◆ Action item ◆
Your task is to reproduce exactly the lines from the one containing "At what coordinates" through the last line below, both ends included, and nothing else, with no pictures.

── Provided entries ──

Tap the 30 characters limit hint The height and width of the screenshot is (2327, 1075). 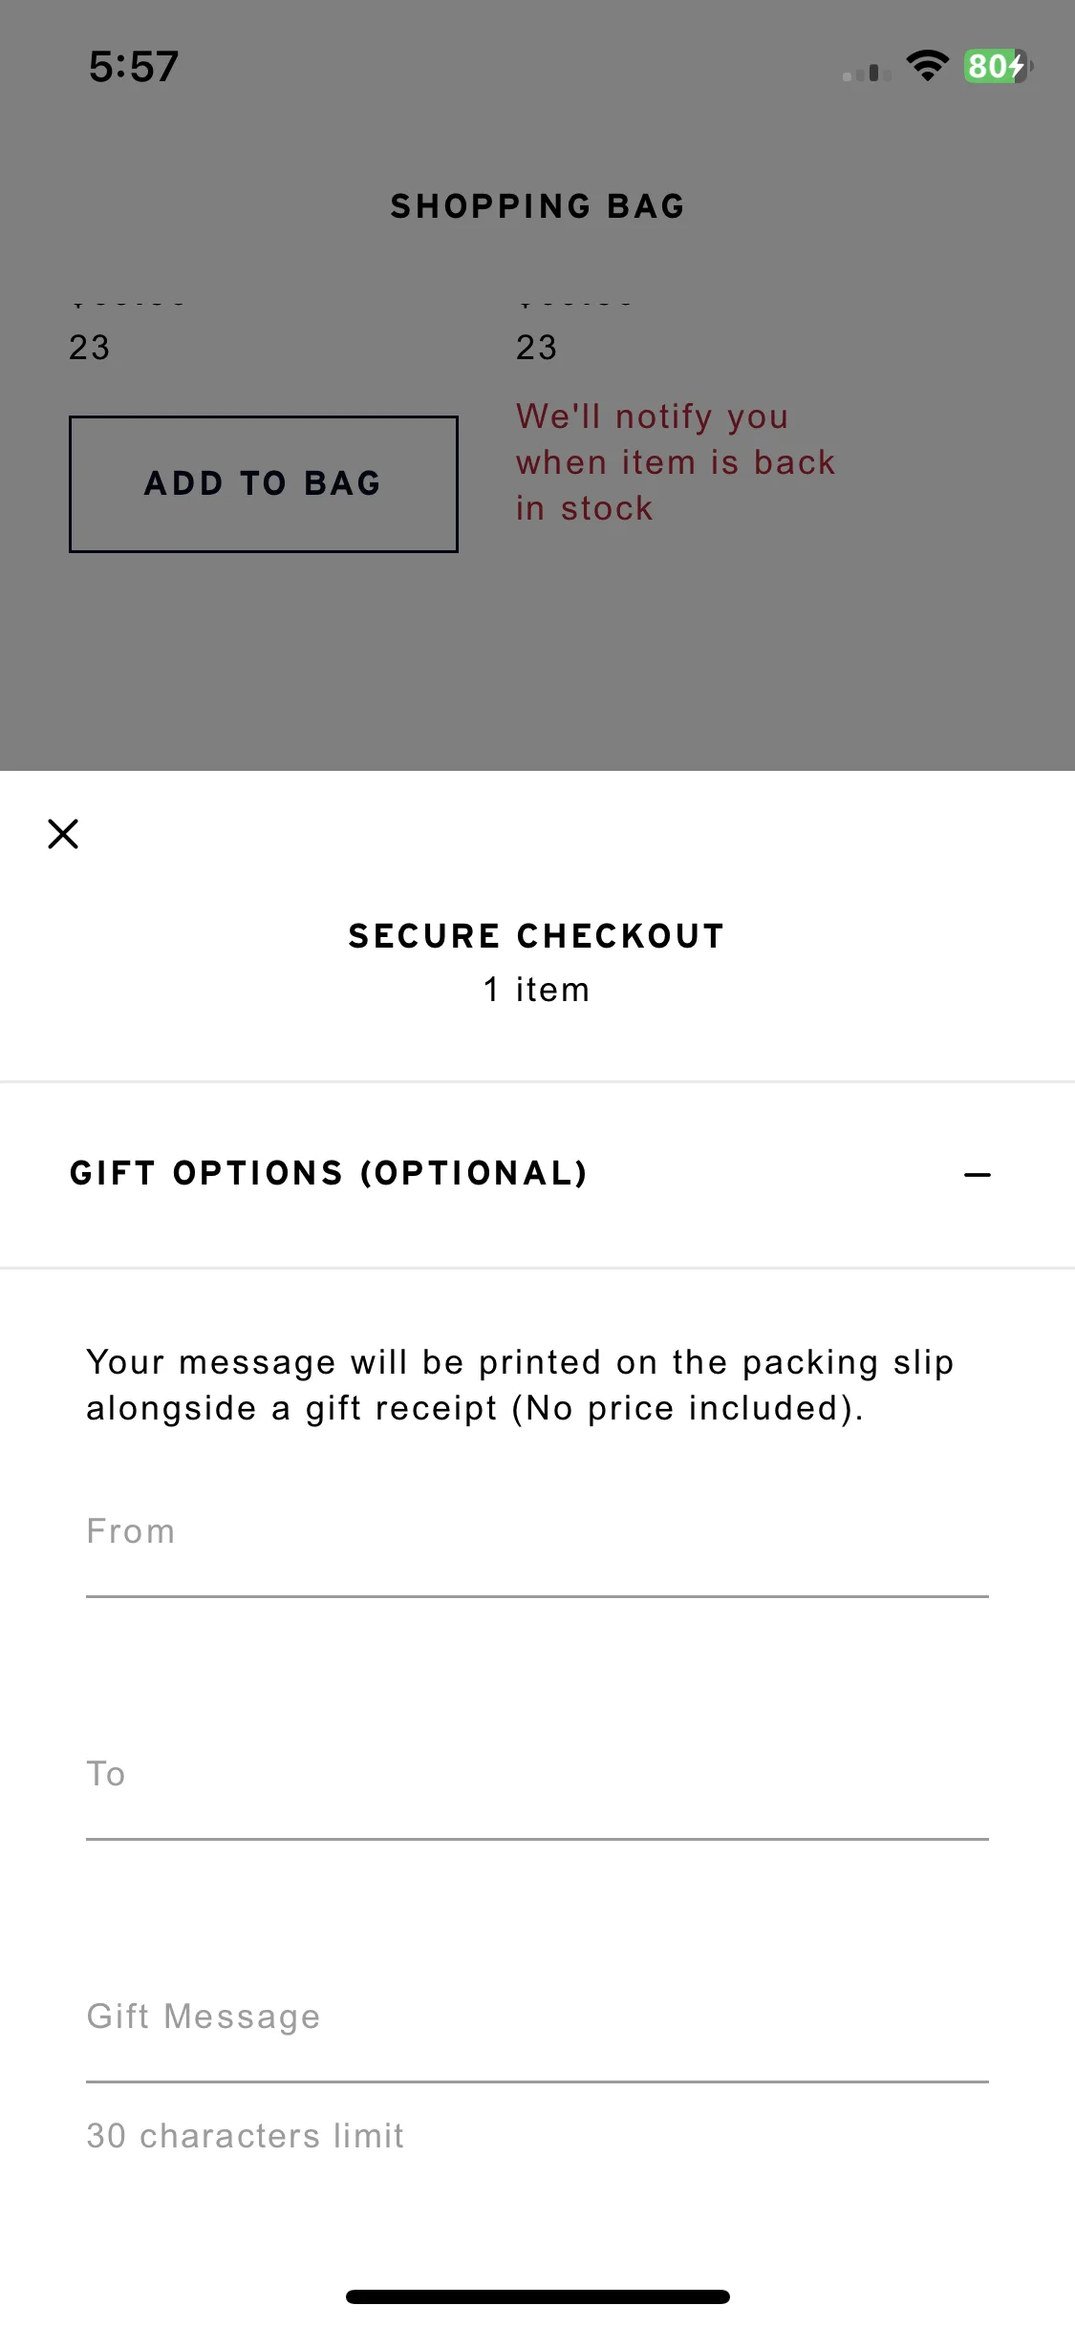click(x=246, y=2136)
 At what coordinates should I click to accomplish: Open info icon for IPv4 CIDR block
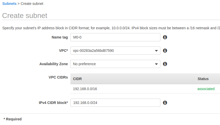pyautogui.click(x=165, y=103)
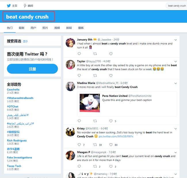The height and width of the screenshot is (178, 187).
Task: Open more menu on Medina Marie tweet
Action: [x=175, y=83]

───

◆ Response below ◆
 At what coordinates should I click to accomplish: Open info icon for IPv4 CIDR block
pyautogui.click(x=165, y=103)
The height and width of the screenshot is (178, 187).
Task: Open more menu on Medina Marie tweet
Action: [x=175, y=83]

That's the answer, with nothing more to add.